И завершил я ее призывом получше вспомнить русский XVII век таким, каков он был: «С каменными домами в Москве, капиталистическими предприятиями по всей Волге, с генералом Григорием Ромодановским и флотом Григория Ивановича Касогова, с совершенно европейской по составу и вооружению армией образца 1680 года. С победами над турецкой армией Матвея Осиповича Кравкова и интеллектуальными речами царя Федора Алексеевича. С книгами Авраамия Палицына и Симеона Полоцкого, с гравюрами и парсунами Симона Ушакова и Иосифа Владимирова, с полемикой Никона и Аввакума. С дворцом в Коломенском, с кадашевским полотном и оружейными заводами в Туле, с «нарышкинским барокко», Хохломой и Гжелью».[150]
Почему Алексею Михайловичу так не повезло?
Почему же русский XVII век ославлен временем дикости и отсталости, временем «кондовой» «допетровской Руси»?
Да потому, что мы упорно считаем: величие и прогресс связаны с эпохами переломов и гражданских войн. Отсюда и культ эпохи Петра I: она достаточно кровава, противоречива и тяжела, чтобы считать ее «великой».
Вот если в государстве «тихо» — значит, там ничего не происходит. Это при том, что самое важное во все времена произрастает в периоды не катаклизмов, а созидательного постепенного труда.
Если мы продолжаем в это верить, то и эта книга в России не нужна, и Алексея Михайловича нам совершенно ни к чему помнить.
Только вот беда, если нас чаруют эпохи Петра и Сталина — ведь рано или поздно накликаем что-то подобное.

● **Записи о положении элементов**
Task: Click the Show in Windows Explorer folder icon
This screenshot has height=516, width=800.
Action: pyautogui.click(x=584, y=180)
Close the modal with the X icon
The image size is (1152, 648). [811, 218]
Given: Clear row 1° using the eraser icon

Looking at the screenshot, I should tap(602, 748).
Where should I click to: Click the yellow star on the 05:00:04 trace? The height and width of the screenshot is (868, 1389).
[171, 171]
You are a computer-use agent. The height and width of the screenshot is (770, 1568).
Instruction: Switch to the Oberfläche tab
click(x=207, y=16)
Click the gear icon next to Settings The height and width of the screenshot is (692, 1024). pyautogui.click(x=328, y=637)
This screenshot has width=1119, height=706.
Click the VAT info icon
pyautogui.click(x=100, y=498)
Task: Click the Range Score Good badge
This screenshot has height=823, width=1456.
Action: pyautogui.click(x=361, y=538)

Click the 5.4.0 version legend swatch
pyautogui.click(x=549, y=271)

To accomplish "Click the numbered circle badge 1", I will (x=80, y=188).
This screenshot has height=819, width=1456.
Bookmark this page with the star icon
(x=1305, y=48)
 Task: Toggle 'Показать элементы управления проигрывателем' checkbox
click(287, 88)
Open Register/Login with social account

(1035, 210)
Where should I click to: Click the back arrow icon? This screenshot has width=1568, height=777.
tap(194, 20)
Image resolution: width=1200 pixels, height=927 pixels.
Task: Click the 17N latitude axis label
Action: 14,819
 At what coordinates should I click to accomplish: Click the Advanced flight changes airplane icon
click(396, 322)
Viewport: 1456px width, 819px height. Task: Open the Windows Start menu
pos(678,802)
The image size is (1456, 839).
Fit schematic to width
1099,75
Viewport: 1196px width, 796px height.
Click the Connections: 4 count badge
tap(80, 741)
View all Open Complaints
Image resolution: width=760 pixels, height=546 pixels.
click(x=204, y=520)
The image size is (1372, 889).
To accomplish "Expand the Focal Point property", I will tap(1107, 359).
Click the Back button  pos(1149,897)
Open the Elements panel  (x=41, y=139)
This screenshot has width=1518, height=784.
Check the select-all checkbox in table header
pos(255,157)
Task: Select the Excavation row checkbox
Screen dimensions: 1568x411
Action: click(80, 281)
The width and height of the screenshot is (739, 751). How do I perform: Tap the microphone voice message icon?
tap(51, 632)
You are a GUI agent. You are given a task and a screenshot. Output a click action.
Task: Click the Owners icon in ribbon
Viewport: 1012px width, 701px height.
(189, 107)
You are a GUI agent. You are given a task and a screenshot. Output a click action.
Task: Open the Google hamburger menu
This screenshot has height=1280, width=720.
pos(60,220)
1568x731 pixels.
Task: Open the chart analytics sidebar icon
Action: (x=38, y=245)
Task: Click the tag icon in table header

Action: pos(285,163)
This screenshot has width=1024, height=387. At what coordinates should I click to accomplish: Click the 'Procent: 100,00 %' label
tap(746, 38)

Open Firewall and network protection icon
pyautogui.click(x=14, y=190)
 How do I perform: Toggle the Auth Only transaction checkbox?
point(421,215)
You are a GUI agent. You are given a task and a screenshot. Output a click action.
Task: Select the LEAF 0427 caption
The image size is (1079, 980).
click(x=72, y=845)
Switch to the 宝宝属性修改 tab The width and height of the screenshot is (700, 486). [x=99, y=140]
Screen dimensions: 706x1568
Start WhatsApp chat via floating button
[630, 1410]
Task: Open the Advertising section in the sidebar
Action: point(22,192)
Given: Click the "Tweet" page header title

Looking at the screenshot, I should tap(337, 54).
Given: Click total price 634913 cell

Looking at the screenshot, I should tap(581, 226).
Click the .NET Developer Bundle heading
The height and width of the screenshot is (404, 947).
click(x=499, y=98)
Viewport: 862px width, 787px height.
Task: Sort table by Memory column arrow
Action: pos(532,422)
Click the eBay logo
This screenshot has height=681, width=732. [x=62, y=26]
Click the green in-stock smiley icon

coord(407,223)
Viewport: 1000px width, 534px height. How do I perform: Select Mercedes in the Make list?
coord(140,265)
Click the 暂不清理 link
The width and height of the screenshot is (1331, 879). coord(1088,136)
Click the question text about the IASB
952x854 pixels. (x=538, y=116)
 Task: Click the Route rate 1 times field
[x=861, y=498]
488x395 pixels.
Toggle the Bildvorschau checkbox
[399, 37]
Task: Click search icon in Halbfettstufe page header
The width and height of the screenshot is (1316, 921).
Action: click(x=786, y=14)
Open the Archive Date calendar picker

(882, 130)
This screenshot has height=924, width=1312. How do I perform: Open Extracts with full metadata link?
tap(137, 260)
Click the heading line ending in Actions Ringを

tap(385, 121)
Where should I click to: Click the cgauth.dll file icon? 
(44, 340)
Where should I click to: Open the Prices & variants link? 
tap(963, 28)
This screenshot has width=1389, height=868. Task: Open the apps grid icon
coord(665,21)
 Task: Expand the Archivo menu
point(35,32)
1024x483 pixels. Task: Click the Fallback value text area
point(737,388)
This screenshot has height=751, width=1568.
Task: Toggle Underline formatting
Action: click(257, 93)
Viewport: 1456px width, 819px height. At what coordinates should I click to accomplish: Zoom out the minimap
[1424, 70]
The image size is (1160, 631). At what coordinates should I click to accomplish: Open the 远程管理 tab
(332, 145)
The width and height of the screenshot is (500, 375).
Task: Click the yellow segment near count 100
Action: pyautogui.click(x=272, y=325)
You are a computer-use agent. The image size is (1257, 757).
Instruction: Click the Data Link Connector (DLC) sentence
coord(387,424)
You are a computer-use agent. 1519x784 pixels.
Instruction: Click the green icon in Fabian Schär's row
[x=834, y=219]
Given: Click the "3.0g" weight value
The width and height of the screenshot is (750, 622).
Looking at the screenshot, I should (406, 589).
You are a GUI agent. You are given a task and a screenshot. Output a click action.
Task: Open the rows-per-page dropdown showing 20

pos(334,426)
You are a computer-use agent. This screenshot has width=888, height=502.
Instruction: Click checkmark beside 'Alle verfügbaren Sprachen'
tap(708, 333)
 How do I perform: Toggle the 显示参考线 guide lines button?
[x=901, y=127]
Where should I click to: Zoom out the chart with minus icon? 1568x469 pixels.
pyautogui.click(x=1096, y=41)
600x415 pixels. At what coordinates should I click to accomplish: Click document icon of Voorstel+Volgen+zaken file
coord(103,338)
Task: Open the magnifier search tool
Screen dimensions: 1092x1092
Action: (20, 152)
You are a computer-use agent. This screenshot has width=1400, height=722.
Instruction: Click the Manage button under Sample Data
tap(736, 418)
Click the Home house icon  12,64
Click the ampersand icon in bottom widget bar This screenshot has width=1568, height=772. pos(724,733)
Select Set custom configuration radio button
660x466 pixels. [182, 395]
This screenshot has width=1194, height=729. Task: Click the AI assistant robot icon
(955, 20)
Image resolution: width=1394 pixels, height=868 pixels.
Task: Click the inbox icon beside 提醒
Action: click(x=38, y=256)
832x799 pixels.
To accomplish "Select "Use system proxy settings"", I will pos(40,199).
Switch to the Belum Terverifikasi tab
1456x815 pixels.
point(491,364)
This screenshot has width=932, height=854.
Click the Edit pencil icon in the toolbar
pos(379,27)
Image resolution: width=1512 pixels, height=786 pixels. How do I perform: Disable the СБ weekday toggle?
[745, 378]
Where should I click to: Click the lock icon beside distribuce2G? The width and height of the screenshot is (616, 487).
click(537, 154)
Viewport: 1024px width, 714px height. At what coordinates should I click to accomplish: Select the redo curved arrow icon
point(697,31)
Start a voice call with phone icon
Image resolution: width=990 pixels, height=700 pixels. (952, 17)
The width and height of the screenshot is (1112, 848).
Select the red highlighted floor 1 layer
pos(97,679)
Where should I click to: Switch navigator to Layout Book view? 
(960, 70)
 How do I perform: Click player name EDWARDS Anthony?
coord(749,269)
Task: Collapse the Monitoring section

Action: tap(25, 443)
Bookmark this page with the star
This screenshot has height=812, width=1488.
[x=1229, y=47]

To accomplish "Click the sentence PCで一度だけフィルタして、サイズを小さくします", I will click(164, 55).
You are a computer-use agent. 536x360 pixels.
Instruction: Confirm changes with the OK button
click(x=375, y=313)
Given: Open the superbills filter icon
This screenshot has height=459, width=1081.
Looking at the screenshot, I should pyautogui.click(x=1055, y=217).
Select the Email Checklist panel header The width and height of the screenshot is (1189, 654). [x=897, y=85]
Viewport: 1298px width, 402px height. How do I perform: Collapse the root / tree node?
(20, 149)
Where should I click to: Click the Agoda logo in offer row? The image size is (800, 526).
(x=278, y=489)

● **Задание 1**
Ответьте по отрывку о русском XVII веке:
(a) Какой генерал назван среди примет русского XVII века?
(b) Армия образца какого года названа совершенно европейской по составу и вооружению?
(c) Культ какой эпохи, по словам автора, вытекает из веры в то, что величие связано с переломами и гражданскими войнами?
● **Задание 2**
Выпишите из отрывка о русском XVII веке всё, начиная со слов «Вот если в государстве» и заканчивая словами «созидательного постепенного труда.».

● **Полное решение 1**
(a) Григорий Ромодановский.
(b) 1680 года.
(c) Эпохи Петра I.

● **Полное решение 2**
Вот если в государстве «тихо» — значит, там ничего не происходит. Это при том, что самое важное во все времена произрастает в периоды не катаклизмов, а созидательного постепенного труда.